WHAT TO DO: Each line of the data below between the one containing "How do I perform: Click" and the one containing "Given: Click the", both included, is to be repeated exactly. Please omit pictures.

THE INPUT:
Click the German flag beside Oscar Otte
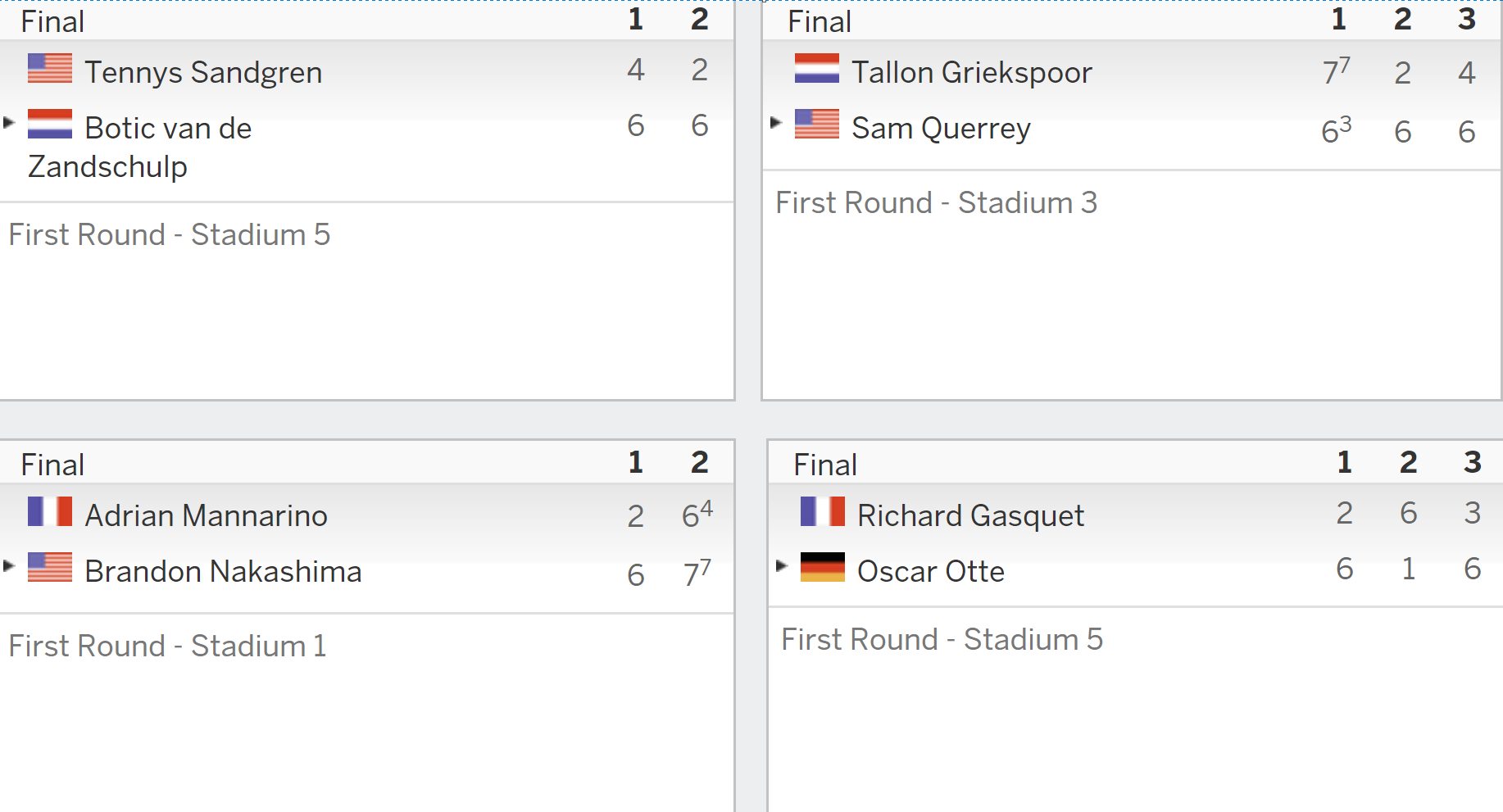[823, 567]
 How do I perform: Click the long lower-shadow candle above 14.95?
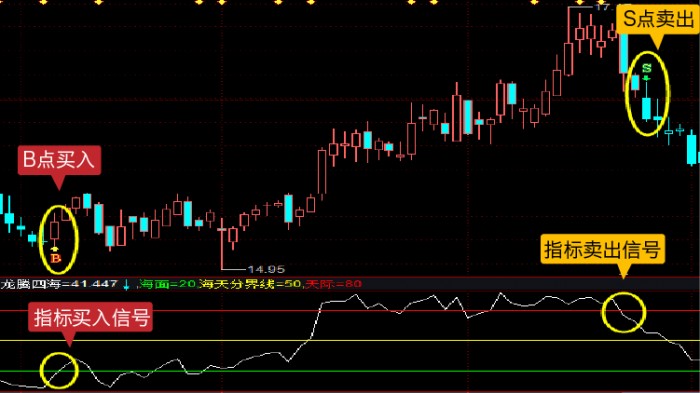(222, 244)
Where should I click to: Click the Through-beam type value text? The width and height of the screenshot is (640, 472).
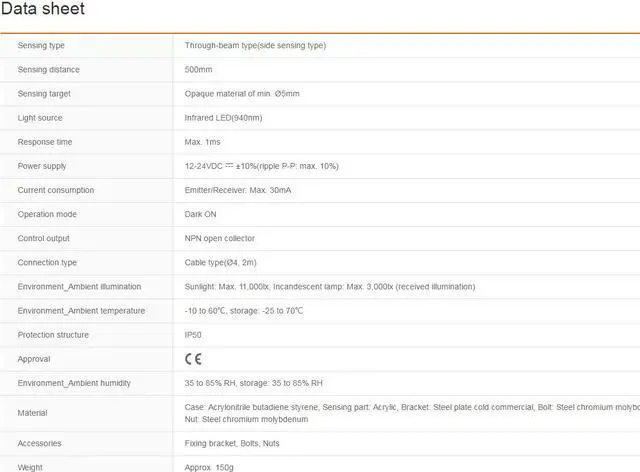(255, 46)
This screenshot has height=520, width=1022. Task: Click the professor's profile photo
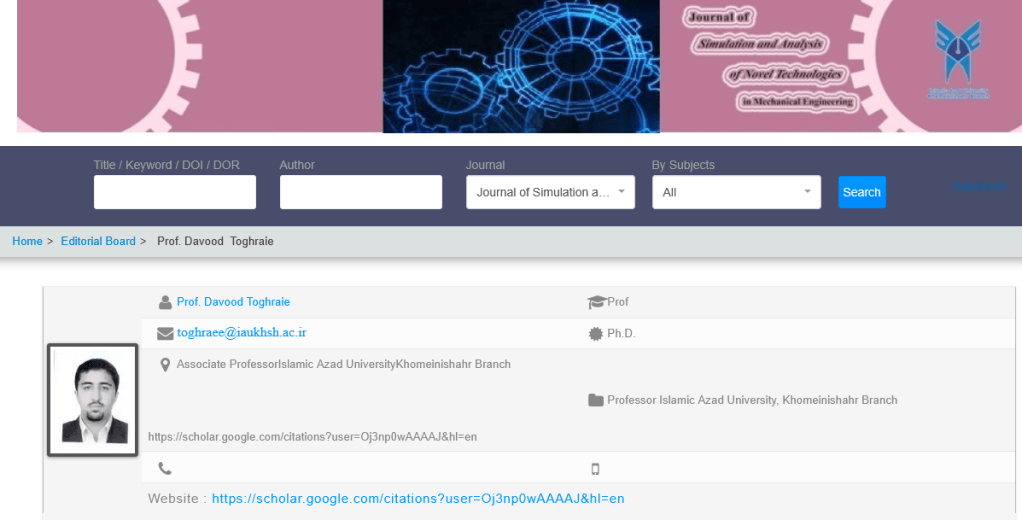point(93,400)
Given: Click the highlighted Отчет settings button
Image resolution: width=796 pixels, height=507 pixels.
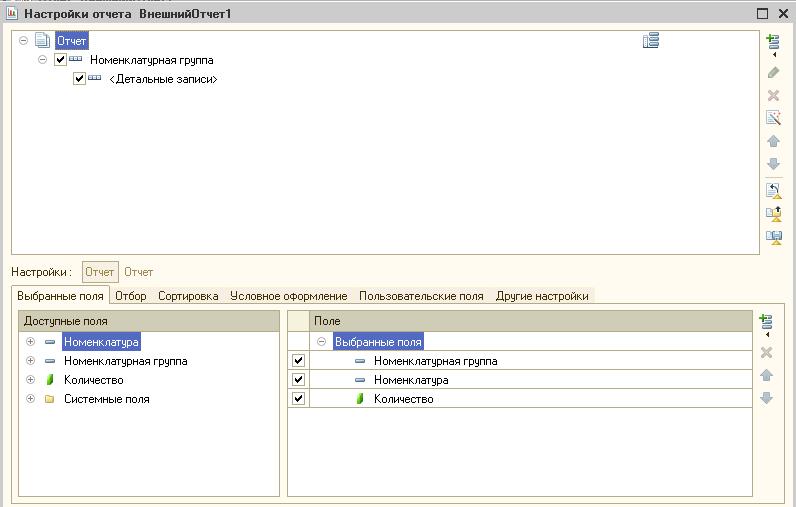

TASK RESULT:
 How do I perform: Click the long lower-shadow candle above 14.95?
(222, 244)
Where should I click to: Click the Through-beam type value text? The width and height of the screenshot is (640, 472).
(255, 46)
This screenshot has height=520, width=1022. Task: Click the professor's profile photo
point(93,400)
Given: Click the highlighted Отчет settings button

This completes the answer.